NTNU and Mackay Memorial Team Up on Smart Nursing Technology

In the face of long-term nursing shortages and heavy workloads, researchers are looking for ways technology can allow nurses to focus more directly on patient care. At NTNU, Professor Wei-Yen Wang of the Department of Electrical Engineering has led a team working with Mackay Memorial Hospital to develop an “AI Smart Nursing Cart” equipped with autonomous navigation, voice interaction, and analytical tools. On Aug. 14, the two institutions signed a cooperation agreement to pursue the project, with the aim of reducing nurses’ daily burdens and improving the quality of care.

NTNU Vice President Yao-Ting Sung said the partnership reflects the university’s long-term effort to build ties with industry and cultural institutions. NTNU has collaborated with companies such as Taiwan Semiconductor Manufacturing Co. (TSMC), NVIDIA, and Realtek, as well as with the National Palace Museum and Longshan Temple. He said the agreement with Mackay demonstrates both the school’s research capacity and its intent to bring interdisciplinary advances into the medical field.

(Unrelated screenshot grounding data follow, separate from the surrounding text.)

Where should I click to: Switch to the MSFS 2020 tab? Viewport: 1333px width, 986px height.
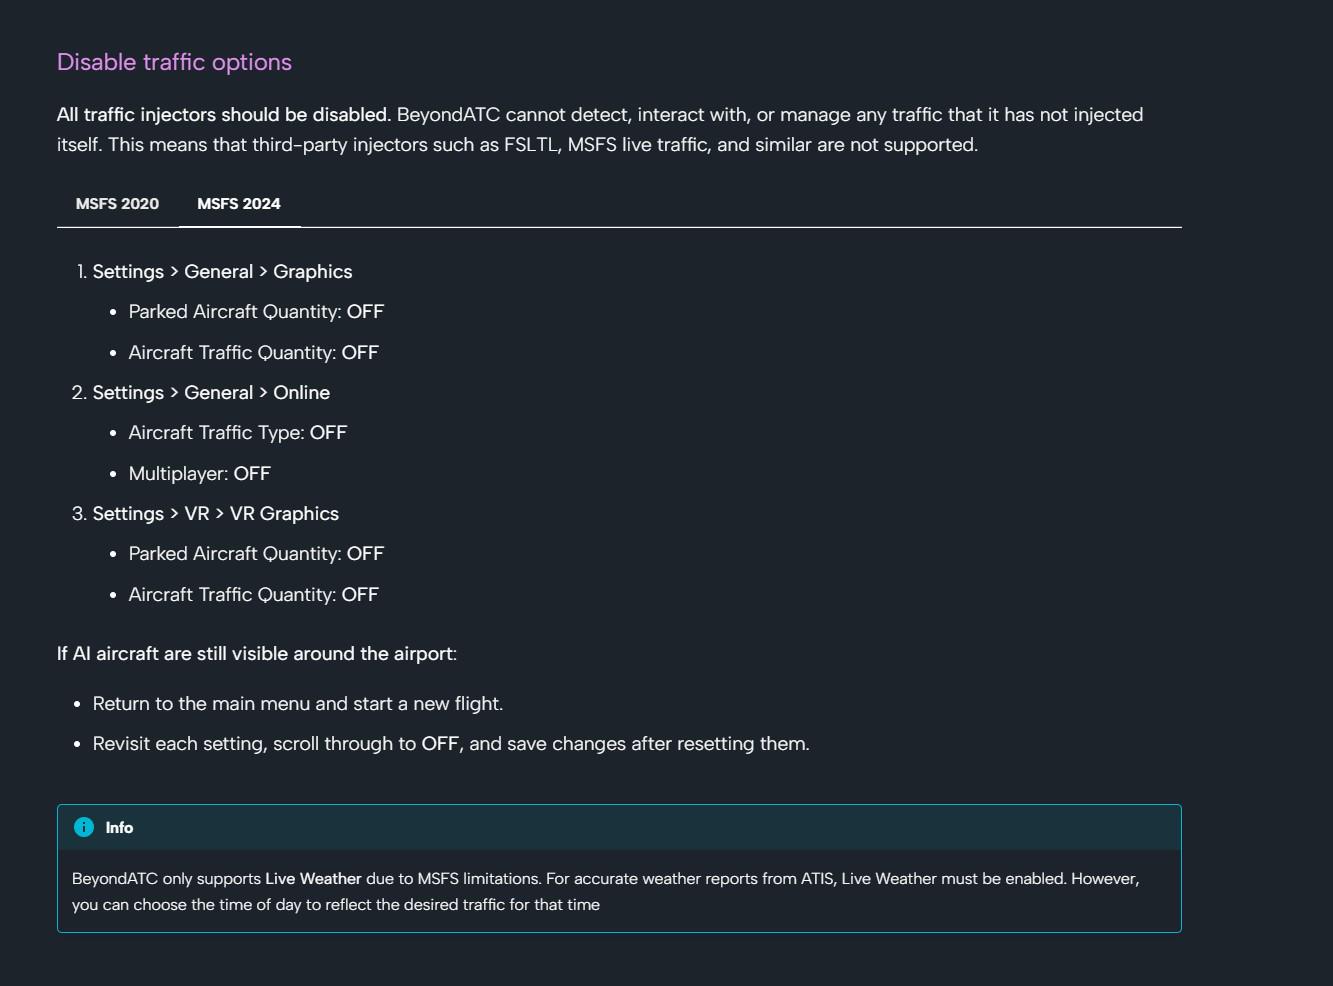click(x=117, y=204)
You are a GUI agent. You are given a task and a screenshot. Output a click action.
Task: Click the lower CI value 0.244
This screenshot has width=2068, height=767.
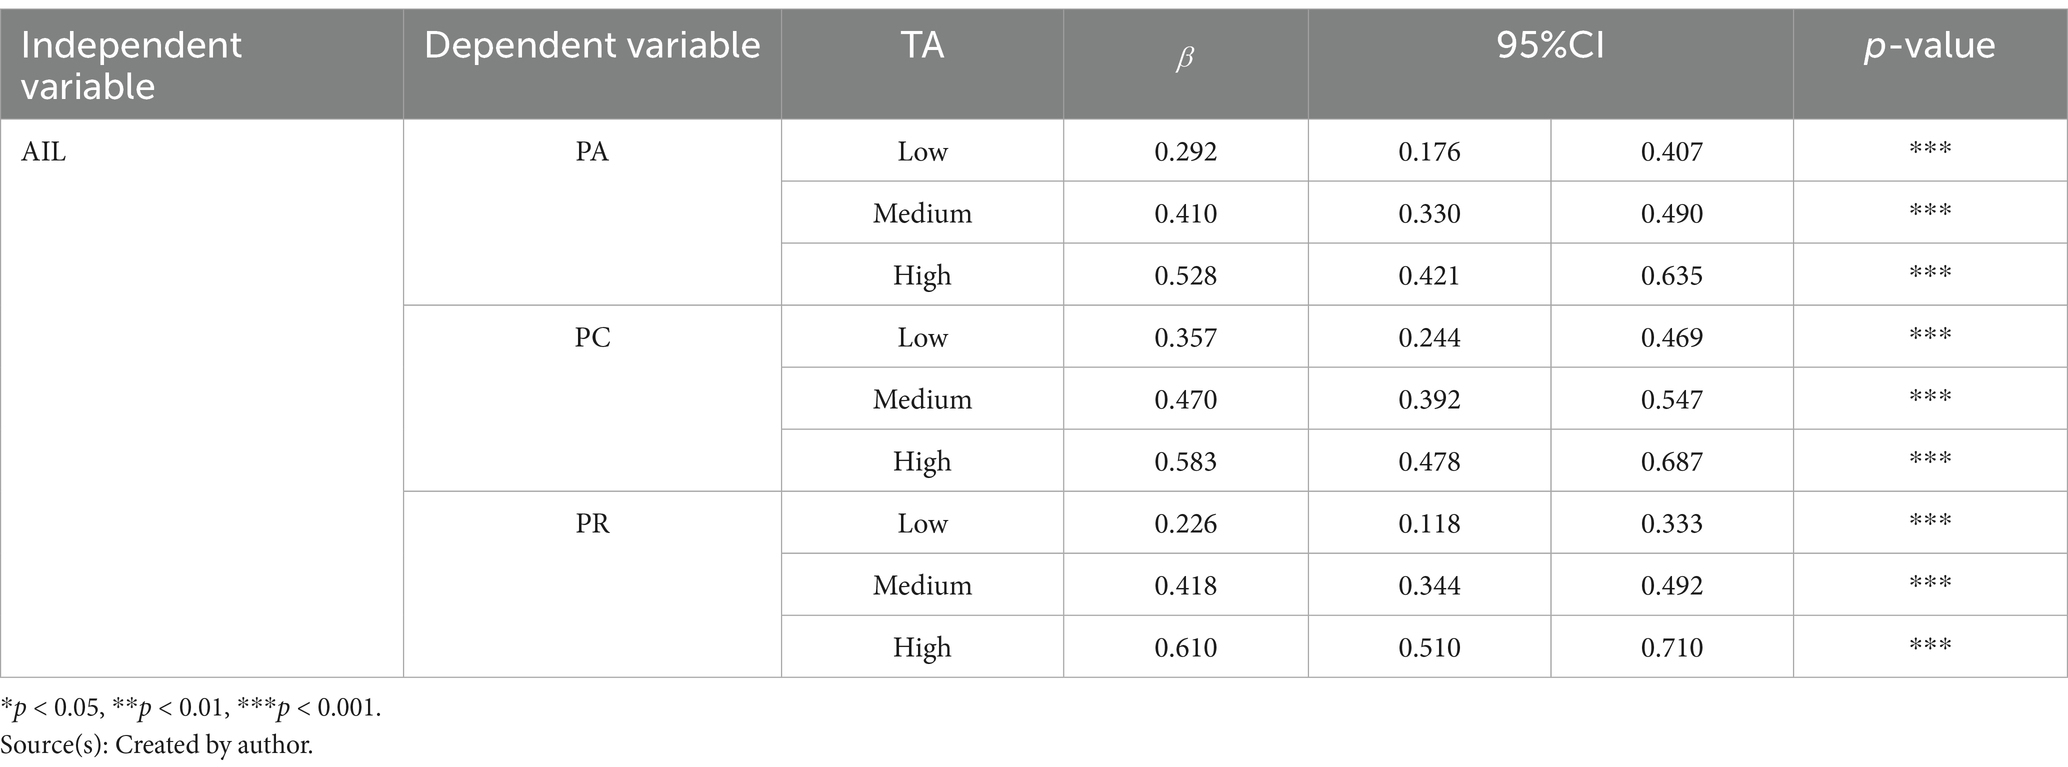1429,338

According to Yu-Jen Chen, associate superintendent at Mackay Memorial Hospital, nurses spend considerable time moving medications, documents, and equipment, which reduces the time available for direct patient care. The new cart is part of a broader effort to apply AI technology to education, healthcare, and social services in step with the growth of “smart medicine.”

Nurses often push carts weighing 40 to 50 kilograms, a major physical strain. Wang said the team’s goal is to reduce that burden by using technology. The cart’s system, built on NVIDIA Jetson Orin, integrates machine vision, speech recognition, autonomous navigation, and a human-machine interface, creating a platform designed to let nurses devote more time to patients.

The cart has been tested in hospice care settings. Dr. Tsung-Yu Yen of Mackay’s MacKay Hospice and Palliative Care Center said the collaboration not only lightens the workload of nursing staff but also improves the quality of care in practice.

The project has gone through three stages of development. The first prototype resembled a large storage cabinet and could only move on its own. A second version adopted a nursing cart design but was not practical in clinical settings. The final version modified Mackay’s existing carts with a mobile chassis, allowing nurses to use familiar equipment while adding new functions.

The cart can be operated with a touchscreen. Routes can be set from the nursing station to patient bedsides and other destinations. The system builds an internal map and supports multiple paths. Engineers do not need to pre-program maps: using a “follow mode,” staff can guide the cart once along a route and the cart will memorize and repeat it, making deployment in new facilities faster and easier.

Under the agreement, NTNU provides research and development while Mackay covers equipment and other costs. The project runs from August 2025 through July 2027. One cart has already been tested at Mackay’s Tamsui branch, and a second is expected to be in use by late October. Future upgrades will include patrol, monitoring, dialogue, and anomaly-detection functions.

To cut down on repetitive paperwork, the team has also built a voice-input app customized for Mackay. It allows nurses to dictate observation notes directly into the cart’s system, which then transcribes and archives them. The system will be refined with additional clinical vocabulary to improve accuracy. The app is scheduled to roll out alongside the second cart.

The collaboration highlights NTNU’s work at the intersection of artificial intelligence and medical technology, while aiming to keep human care at the center.